Author | : Christian Zlolniski |
Publisher | : Univ of California Press |
Total Pages | : 264 |
Release | : 2006-02-07 |
Genre | : Social Science |
ISBN | : 0520939174 |
Download Janitors, Street Vendors, and Activists Book in PDF, ePub and Kindle
This highly accessible, engagingly written book exposes the underbelly of California’s Silicon Valley, the most successful high-technology region in the world, in a vivid ethnographic study of Mexican immigrants employed in Silicon Valley’s low-wage jobs. Christian Zlolniski’s on-the-ground investigation demonstrates how global forces have incorporated these workers as an integral part of the economy through subcontracting and other flexible labor practices and explores how these labor practices have in turn affected working conditions and workers’ daily lives.
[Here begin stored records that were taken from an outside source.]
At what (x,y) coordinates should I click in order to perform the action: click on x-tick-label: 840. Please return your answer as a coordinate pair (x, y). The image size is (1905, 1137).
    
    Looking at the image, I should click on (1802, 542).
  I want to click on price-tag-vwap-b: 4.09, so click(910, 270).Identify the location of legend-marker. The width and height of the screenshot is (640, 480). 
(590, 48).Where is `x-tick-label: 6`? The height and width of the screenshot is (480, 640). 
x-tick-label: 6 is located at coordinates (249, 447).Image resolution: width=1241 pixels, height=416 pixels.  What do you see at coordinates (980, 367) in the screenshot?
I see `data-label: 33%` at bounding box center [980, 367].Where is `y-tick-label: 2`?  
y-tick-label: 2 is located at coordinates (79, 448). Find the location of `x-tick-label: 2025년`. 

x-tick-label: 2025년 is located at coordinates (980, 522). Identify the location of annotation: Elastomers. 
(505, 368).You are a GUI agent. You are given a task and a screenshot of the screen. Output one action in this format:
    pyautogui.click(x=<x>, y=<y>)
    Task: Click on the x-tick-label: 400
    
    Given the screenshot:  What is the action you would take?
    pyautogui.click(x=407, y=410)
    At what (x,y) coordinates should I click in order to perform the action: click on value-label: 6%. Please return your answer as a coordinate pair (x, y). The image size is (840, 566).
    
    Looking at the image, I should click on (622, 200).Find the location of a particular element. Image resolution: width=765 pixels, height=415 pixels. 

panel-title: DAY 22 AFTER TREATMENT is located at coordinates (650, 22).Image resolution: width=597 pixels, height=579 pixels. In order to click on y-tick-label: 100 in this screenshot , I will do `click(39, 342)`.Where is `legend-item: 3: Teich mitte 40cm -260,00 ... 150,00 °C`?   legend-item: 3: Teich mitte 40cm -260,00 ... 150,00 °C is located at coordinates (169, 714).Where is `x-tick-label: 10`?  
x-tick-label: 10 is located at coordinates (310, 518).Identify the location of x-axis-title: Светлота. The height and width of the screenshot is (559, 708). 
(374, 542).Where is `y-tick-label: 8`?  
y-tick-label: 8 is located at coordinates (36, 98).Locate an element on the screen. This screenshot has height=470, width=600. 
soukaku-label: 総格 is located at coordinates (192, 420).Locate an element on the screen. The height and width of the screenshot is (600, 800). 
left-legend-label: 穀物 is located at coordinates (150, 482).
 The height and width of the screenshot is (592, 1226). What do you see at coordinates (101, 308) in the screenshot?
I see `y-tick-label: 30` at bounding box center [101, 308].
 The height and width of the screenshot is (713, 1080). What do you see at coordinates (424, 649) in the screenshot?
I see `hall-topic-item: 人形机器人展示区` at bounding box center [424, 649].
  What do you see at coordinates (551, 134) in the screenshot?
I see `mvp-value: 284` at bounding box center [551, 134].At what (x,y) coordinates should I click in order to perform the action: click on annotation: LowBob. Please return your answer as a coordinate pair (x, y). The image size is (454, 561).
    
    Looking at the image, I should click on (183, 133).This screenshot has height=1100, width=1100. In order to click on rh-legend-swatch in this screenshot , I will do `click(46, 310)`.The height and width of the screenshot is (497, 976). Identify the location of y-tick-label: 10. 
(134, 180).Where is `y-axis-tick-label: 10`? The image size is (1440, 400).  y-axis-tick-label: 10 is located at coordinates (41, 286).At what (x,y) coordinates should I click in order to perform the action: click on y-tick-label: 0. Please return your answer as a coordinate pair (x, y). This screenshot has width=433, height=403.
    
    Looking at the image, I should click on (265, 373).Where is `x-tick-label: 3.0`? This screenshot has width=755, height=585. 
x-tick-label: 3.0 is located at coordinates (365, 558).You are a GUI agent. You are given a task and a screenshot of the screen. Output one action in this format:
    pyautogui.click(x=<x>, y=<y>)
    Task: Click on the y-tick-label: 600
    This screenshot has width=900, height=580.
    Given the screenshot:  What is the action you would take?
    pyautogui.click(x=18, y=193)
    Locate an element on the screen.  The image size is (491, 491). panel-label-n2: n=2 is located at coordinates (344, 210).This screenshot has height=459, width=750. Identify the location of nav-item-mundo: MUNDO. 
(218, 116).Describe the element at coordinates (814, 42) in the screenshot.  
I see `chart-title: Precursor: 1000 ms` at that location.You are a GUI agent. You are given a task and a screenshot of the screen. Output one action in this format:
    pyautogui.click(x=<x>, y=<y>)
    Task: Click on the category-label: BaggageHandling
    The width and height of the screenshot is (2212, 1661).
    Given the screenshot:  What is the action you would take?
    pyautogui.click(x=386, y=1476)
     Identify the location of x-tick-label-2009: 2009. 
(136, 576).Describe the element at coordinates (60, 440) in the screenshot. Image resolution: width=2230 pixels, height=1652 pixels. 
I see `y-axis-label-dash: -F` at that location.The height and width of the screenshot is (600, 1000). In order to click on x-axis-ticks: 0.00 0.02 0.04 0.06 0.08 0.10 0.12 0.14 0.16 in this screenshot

In Zlolniski’s analysis, these immigrants do not emerge merely as victims of a harsh economy; despite the obstacles they face, they are transforming labor and community politics, infusing new blood into labor unions, and challenging exclusionary notions of civic and political membership. This richly textured and complex portrait of one community opens a window onto the future of Mexican and other Latino immigrants in the new U.S. economy.
Author | : Percy Bysshe Shelley |
Publisher | : Good Press |
Total Pages | : 64 |
Release | : 2023-07-10 |
Genre | : Poetry |
ISBN | : |
Download The sensitive plant Book in PDF, ePub and Kindle
"The sensitive plant" by Percy Bysshe Shelley. Published by Good Press. Good Press publishes a wide range of titles that encompasses every genre. From well-known classics & literary fiction and non-fiction to forgotten−or yet undiscovered gems−of world literature, we issue the books that need to be read. Each Good Press edition has been meticulously edited and formatted to boost readability for all e-readers and devices. Our goal is to produce eBooks that are user-friendly and accessible to everyone in a high-quality digital format.